High CPU usage

edit

Elasticsearch uses thread pools to manage CPU resources for concurrent operations. High CPU usage typically means one or more thread pools are running low.

If a thread pool is depleted, Elasticsearch will reject requests related to the thread pool. For example, if the search thread pool is depleted, Elasticsearch will reject search requests until more threads are available.

You might experience high CPU usage if a data tier, and therefore the nodes assigned to that tier, is experiencing more traffic than other tiers. This imbalance in resource utilization is also known as hot spotting.

Diagnose high CPU usage

edit

Check CPU usage

You can check the CPU usage per node using the cat nodes API:

resp = client.cat.nodes(
    v=True,
    s="cpu:desc",
)
print(resp)
response = client.cat.nodes(
  v: true,
  s: 'cpu:desc'
)
puts response
const response = await client.cat.nodes({
  v: "true",
  s: "cpu:desc",
});
console.log(response);
GET _cat/nodes?v=true&s=cpu:desc

The response’s cpu column contains the current CPU usage as a percentage. The name column contains the node’s name. Elevated but transient CPU usage is normal. However, if CPU usage is elevated for an extended duration, it should be investigated.

To track CPU usage over time, we recommend enabling monitoring:

  • (Recommended) Enable logs and metrics. When logs and metrics are enabled, monitoring information is visible on Kibana’s Stack Monitoring page.

    You can also enable the CPU usage threshold alert to be notified about potential issues through email.

  • From your deployment menu, view the Performance page.

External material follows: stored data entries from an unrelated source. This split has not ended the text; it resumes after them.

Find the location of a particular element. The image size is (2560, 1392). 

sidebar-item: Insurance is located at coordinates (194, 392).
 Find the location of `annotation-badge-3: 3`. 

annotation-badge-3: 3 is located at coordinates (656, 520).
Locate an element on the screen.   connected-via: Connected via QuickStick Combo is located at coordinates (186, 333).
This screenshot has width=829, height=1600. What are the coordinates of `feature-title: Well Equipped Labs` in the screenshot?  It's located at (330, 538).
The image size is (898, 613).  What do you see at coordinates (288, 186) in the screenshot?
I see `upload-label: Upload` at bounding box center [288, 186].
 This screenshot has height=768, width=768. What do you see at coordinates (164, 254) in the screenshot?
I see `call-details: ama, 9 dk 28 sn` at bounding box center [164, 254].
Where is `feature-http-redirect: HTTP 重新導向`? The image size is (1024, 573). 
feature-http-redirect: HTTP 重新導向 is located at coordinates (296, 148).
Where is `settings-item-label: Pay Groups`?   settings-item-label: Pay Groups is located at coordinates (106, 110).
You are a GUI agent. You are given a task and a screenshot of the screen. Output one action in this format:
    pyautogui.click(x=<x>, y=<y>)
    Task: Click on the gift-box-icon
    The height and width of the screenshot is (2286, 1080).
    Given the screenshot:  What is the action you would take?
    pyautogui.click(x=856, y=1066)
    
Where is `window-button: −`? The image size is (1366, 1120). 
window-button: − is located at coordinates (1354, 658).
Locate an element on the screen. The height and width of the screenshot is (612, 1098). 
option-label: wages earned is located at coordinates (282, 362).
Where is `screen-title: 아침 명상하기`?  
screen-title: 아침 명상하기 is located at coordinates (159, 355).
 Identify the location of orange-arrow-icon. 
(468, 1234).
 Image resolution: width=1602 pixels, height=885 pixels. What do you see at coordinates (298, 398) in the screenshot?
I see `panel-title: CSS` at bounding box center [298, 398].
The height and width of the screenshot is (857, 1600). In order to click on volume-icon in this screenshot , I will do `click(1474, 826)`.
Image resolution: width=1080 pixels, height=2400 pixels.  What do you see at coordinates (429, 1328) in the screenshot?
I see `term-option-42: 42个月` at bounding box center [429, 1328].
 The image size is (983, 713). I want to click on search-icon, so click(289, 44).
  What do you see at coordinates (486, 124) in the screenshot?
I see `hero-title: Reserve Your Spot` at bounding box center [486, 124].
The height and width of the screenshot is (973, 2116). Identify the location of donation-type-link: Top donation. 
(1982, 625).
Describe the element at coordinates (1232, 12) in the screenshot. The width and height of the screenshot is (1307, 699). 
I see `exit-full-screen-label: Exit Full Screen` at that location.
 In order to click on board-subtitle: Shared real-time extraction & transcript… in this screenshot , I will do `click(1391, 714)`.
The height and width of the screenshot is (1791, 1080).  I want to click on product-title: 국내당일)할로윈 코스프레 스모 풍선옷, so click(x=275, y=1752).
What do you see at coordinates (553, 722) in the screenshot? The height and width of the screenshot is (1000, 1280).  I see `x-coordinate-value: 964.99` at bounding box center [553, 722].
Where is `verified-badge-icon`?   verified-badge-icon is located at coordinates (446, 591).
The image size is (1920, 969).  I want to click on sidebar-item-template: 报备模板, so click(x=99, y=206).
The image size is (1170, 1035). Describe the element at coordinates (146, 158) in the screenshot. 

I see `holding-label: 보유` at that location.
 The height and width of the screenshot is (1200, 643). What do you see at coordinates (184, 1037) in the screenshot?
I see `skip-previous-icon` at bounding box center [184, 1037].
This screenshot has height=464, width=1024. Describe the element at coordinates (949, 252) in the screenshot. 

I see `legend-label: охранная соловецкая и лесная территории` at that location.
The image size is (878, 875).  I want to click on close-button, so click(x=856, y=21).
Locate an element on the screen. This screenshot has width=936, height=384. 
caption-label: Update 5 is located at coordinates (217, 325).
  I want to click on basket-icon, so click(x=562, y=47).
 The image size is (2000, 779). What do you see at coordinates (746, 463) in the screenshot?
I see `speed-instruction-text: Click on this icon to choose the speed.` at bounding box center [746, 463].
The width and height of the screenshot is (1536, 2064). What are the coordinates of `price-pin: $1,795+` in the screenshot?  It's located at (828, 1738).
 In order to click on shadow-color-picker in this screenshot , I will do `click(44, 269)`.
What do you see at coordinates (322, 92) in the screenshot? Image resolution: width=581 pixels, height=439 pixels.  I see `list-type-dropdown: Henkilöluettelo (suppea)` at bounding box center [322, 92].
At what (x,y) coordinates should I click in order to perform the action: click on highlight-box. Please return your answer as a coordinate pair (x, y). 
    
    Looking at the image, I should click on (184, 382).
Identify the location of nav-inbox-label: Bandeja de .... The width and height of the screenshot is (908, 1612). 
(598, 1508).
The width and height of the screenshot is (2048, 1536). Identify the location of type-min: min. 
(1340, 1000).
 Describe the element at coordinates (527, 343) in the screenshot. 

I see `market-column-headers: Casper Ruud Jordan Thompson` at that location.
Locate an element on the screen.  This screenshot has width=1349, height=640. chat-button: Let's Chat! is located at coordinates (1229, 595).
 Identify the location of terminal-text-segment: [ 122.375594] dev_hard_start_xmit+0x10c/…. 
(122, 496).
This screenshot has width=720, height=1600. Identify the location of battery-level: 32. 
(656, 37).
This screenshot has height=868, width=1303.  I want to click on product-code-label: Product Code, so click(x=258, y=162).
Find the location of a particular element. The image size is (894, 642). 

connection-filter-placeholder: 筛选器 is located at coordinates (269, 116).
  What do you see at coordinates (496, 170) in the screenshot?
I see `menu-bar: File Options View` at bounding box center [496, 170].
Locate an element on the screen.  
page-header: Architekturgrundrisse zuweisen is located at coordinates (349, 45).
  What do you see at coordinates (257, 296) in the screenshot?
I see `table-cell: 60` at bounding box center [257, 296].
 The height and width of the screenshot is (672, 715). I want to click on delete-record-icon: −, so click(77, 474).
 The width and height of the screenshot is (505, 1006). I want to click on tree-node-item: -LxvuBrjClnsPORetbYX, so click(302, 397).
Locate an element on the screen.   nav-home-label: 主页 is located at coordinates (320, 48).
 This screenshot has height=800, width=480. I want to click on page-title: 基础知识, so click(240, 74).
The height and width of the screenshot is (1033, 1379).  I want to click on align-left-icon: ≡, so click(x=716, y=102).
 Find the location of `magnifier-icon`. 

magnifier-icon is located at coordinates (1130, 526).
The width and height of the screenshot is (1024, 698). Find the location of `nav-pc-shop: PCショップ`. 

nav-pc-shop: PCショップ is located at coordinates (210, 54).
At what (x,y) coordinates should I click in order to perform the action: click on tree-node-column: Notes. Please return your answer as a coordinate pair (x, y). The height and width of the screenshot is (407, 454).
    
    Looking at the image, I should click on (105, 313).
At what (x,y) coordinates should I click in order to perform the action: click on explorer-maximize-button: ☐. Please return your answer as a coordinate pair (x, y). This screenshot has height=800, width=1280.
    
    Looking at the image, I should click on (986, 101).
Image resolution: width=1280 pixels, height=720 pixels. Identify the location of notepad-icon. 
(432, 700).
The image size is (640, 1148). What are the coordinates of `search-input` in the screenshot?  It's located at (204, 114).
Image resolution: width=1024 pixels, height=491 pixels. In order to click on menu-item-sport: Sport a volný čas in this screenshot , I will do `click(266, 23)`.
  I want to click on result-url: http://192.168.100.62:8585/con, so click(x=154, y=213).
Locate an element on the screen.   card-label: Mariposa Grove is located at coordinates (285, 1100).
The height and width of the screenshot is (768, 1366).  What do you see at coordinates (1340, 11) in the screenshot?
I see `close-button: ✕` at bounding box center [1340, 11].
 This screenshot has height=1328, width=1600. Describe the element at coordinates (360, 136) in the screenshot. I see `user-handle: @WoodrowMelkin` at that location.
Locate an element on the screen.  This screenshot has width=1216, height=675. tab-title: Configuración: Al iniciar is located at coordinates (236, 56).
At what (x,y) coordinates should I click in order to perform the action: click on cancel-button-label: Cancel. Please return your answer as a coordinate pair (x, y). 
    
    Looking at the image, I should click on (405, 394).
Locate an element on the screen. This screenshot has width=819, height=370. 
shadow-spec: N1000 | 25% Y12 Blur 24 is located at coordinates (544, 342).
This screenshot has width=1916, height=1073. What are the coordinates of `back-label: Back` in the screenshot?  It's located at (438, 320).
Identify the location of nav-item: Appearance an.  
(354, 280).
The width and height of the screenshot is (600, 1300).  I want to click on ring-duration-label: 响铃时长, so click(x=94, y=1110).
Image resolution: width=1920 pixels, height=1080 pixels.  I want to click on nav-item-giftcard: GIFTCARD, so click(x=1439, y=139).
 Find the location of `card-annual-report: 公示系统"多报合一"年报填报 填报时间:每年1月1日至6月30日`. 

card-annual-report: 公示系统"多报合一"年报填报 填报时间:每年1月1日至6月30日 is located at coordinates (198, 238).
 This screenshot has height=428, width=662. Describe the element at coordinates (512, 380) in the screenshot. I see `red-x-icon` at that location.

On this page, you can view two key metrics:

    • CPU usage: Your deployment’s CPU usage, represented as a percentage.
    • CPU credits: Your remaining CPU credits, measured in seconds of CPU time.

Elasticsearch Service grants CPU credits per deployment to provide smaller clusters with performance boosts when needed. High CPU usage can deplete these credits, which might lead to performance degradation and increased cluster response times.

Check hot threads

If a node has high CPU usage, use the nodes hot threads API to check for resource-intensive threads running on the node.

GET _nodes/hot_threads

This API returns a breakdown of any hot threads in plain text. High CPU usage frequently correlates to a long-running task, or a backlog of tasks.

Reduce CPU usage

edit

The following tips outline the most common causes of high CPU usage and their solutions.

Scale your cluster

Heavy indexing and search loads can deplete smaller thread pools. To better handle heavy workloads, add more nodes to your cluster or upgrade your existing nodes to increase capacity.

Spread out bulk requests

While more efficient than individual requests, large bulk indexing or multi-search requests still require CPU resources. If possible, submit smaller requests and allow more time between them.

Cancel long-running searches

Long-running searches can block threads in the search thread pool. To check for these searches, use the task management API.

resp = client.tasks.list(
    actions="*search",
    detailed=True,
)
print(resp)
response = client.tasks.list(
  actions: '*search',
  detailed: true
)
puts response
const response = await client.tasks.list({
  actions: "*search",
  detailed: "true",
});
console.log(response);
GET _tasks?actions=*search&detailed

The response’s description contains the search request and its queries. running_time_in_nanos shows how long the search has been running.

{
  "nodes" : {
    "oTUltX4IQMOUUVeiohTt8A" : {
      "name" : "my-node",
      "transport_address" : "127.0.0.1:9300",
      "host" : "127.0.0.1",
      "ip" : "127.0.0.1:9300",
      "tasks" : {
        "oTUltX4IQMOUUVeiohTt8A:464" : {
          "node" : "oTUltX4IQMOUUVeiohTt8A",
          "id" : 464,
          "type" : "transport",
          "action" : "indices:data/read/search",
          "description" : "indices[my-index], search_type[QUERY_THEN_FETCH], source[{\"query\":...}]",
          "start_time_in_millis" : 4081771730000,
          "running_time_in_nanos" : 13991383,
          "cancellable" : true
        }
      }
    }
  }
}

To cancel a search and free up resources, use the API’s _cancel endpoint.

resp = client.tasks.cancel(
    task_id="oTUltX4IQMOUUVeiohTt8A:464",
)
print(resp)
response = client.tasks.cancel(
  task_id: 'oTUltX4IQMOUUVeiohTt8A:464'
)
puts response
const response = await client.tasks.cancel({
  task_id: "oTUltX4IQMOUUVeiohTt8A:464",
});
console.log(response);
POST _tasks/oTUltX4IQMOUUVeiohTt8A:464/_cancel

For additional tips on how to track and avoid resource-intensive searches, see Avoid expensive searches.